Stellargraph
StellarGraph - Machine Learning on Graphs
Install / Use
/learn @stellargraph/StellargraphREADME

StellarGraph Machine Learning Library
StellarGraph is a Python library for machine learning on graphs and networks.
Table of Contents
Introduction
The StellarGraph library offers state-of-the-art algorithms for graph machine learning, making it easy to discover patterns and answer questions about graph-structured data. It can solve many machine learning tasks:
- Representation learning for nodes and edges, to be used for visualisation and various downstream machine learning tasks;
- Classification and attribute inference of nodes or edges;
- Classification of whole graphs;
- Link prediction;
- Interpretation of node classification [8].
Graph-structured data represent entities as nodes (or vertices) and relationships between them as edges (or links), and can include data associated with either as attributes. For example, a graph can contain people as nodes and friendships between them as links, with data like a person's age and the date a friendship was established. StellarGraph supports analysis of many kinds of graphs:
- homogeneous (with nodes and links of one type),
- heterogeneous (with more than one type of nodes and/or links)

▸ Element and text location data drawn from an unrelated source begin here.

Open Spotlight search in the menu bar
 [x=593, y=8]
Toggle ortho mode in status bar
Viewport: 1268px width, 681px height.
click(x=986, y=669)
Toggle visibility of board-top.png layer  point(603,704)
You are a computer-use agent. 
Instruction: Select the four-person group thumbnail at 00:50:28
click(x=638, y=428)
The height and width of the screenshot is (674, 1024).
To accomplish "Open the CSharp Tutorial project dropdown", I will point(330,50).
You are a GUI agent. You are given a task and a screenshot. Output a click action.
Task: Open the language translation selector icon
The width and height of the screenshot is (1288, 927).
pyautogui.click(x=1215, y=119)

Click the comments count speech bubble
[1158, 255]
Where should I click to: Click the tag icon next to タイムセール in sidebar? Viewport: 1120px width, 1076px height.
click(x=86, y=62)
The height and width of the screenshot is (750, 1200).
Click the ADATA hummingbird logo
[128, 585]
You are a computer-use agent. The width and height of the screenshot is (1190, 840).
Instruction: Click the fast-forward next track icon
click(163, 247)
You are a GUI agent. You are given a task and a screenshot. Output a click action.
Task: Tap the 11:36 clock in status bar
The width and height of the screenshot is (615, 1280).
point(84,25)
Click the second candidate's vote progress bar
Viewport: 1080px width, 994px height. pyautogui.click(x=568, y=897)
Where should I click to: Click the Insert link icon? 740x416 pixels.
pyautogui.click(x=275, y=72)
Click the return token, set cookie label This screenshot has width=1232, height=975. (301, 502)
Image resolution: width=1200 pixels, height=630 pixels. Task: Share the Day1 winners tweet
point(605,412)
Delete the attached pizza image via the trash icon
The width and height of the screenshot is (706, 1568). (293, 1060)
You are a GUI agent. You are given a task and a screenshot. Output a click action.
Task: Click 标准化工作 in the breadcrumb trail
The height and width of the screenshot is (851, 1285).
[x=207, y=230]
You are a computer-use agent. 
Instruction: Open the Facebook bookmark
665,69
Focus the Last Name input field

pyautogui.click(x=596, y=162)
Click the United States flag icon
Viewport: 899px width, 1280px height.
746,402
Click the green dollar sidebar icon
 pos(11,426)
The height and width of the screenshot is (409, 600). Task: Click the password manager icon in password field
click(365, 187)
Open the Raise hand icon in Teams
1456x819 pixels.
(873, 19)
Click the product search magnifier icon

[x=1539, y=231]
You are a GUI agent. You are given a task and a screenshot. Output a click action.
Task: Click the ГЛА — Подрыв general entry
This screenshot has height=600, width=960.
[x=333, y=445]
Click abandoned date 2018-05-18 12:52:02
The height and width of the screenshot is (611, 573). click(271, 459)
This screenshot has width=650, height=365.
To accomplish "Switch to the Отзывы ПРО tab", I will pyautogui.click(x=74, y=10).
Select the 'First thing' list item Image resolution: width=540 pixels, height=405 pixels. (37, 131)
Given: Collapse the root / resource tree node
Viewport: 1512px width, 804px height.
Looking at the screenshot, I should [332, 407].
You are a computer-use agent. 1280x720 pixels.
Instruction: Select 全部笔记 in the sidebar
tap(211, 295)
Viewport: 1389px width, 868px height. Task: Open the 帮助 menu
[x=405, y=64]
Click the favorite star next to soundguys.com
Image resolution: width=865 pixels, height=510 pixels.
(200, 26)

- knowledge graphs (extreme heterogeneous graphs with thousands of types of edges)
- graphs with or without data associated with nodes
- graphs with edge weights
StellarGraph is built on TensorFlow 2 and its Keras high-level API, as well as Pandas and NumPy. It is thus user-friendly, modular and extensible. It interoperates smoothly with code that builds on these, such as the standard Keras layers and scikit-learn, so it is easy to augment the core graph machine learning algorithms provided by StellarGraph. It is thus also easy to install with pip or Anaconda.
Getting Started
The numerous detailed and narrated examples are a good way to get started with StellarGraph. There is likely to be one that is similar to your data or your problem (if not, let us know).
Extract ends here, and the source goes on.